A basic premise of NVC is that all communication can be boiled down to either a please or a thank you. If needs aren’t being met, it will be a please. If needs are being met, it will probably be a thank you. Things that you might have considered fightin’ words, you can now think of as a tragic expression of a please. “Tragic” because the veiled request is unlikely to result in anyone’s needs actually being met. But given compassion, time, and effort, we can get there without inciting World War III or adding a new layer to our Enemy Image portrait (more about that here). And the good news, it only takes one person to change the tide of a conversation.

“Every criticism, judgment, diagnosis, and expression of anger is the tragic expression of an unmet need.”
― Marshall Rosenberg

So here’s how I imagine the conversation could have gone using my very novice Non-Violent Communication skills…

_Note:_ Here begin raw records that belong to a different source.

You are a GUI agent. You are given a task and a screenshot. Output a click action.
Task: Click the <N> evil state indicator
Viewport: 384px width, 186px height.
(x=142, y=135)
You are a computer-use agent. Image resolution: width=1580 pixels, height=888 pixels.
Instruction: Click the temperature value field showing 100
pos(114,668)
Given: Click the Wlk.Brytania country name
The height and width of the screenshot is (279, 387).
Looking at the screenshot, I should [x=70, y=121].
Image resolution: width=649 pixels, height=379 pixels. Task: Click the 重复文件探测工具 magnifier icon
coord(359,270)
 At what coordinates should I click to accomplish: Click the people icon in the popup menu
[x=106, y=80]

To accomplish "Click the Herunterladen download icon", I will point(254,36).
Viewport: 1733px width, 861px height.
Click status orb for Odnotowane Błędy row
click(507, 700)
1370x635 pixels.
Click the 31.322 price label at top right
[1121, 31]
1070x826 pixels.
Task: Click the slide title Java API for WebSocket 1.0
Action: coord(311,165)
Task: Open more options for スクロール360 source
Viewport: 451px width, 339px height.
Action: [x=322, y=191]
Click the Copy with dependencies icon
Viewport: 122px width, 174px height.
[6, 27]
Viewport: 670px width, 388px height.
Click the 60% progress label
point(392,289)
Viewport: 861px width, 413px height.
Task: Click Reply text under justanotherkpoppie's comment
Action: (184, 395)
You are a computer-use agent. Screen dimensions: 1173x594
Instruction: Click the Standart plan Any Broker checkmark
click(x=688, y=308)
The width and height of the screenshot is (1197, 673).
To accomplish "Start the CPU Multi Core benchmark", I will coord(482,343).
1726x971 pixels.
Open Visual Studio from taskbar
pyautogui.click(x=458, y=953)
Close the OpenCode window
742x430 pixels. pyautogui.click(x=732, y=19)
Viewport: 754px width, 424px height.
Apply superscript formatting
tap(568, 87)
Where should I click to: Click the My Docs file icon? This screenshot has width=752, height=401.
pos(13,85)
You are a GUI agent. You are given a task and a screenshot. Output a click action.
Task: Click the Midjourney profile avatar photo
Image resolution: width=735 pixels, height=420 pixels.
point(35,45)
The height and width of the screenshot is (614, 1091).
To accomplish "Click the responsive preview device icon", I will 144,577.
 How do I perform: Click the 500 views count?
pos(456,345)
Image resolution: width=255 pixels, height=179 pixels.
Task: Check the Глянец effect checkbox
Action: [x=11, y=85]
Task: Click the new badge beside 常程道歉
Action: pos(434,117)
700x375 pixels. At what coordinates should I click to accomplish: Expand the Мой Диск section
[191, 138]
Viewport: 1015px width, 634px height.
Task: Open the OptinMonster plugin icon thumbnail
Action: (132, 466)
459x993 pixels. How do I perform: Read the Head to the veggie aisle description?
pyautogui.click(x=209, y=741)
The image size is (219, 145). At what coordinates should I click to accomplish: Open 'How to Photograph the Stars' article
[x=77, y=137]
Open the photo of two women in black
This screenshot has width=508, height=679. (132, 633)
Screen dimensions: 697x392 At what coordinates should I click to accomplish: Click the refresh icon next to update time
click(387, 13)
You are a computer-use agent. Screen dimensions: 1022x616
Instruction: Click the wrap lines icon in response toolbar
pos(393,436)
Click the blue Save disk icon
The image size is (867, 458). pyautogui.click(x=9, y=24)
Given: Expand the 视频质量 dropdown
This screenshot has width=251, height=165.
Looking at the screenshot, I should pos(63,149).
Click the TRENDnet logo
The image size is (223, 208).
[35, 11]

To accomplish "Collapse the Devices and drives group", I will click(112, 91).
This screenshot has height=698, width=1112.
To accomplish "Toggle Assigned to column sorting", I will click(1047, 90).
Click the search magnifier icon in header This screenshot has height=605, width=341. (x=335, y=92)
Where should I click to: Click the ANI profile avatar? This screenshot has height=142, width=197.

  • Hubs – “How can you even call yourself a doctor if you don’t do surgery?!” (There’s no way to twist that around to make it thank you. It is most certainly a tragic expression of please help me.)
  • Me – “It sounds like you’ve got strong feelings about this. I want to understand. Are you feeling afraid?” (If one person isn’t equipped to express their feelings and needs, the other person helps them out by guessing and checking.)
  • Hubs – “Yes, I’m afraid. I don’t think you understand what this will do to our future!” (Hubs expressed his feeling – but hasn’t expressed his need that causes the feeling.)
  • Me – “In what way? What do you mean by that?”
  • Hubs – “How can you make a living and support our family not doing surgery?”
  • Me – “Ok, tell me if I am getting this right. You’re afraid for our financial security if I don’t perform surgeries. You need to know that our family will be provided for. You have a need for financial security.”
  • Hubs – “Yes!”
  • Me – “Ok. What can we do that would reassure you? Can we run some reports and review them together? Talk with other podiatrists? Would those things help?”  (And here we jumped straight to strategy to meet the need.)
  • Hubs – “Yeah, ok. That would help.”
  • (Now that his feelings and needs were met, then it would be time to get to my feelings and needs.)

Now – realistically do I think this emotionally charged situation would have been peacefully resolved in six interchanges. Nope. But you get the gist. In my heart, I can now empathize with his feelings and needs. I hear his “please!” on so many levels and in so many ways. The unresolved conflict had nothing to do with anyone being bad or wrong or offensive. It had everything to do with unexpressed feelings and unmet needs – which thankfully can be corrected with a bit of effort.

By connecting on a deeper level to the needs we have in common, compassion is aroused and both parties become more inclined to consider mutually-agreeable strategies to resolve the matter. Being fully, deeply human is exactly what works best to resolve conflict.